What is needed:
Every single entry must be reproduced precisely.

Data for the task:
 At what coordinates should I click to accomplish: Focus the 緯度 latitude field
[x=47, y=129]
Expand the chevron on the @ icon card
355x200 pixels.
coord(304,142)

Exercise result:
 At what coordinates should I click to accomplish: Focus the 緯度 latitude field
[x=47, y=129]
Expand the chevron on the @ icon card
355x200 pixels.
coord(304,142)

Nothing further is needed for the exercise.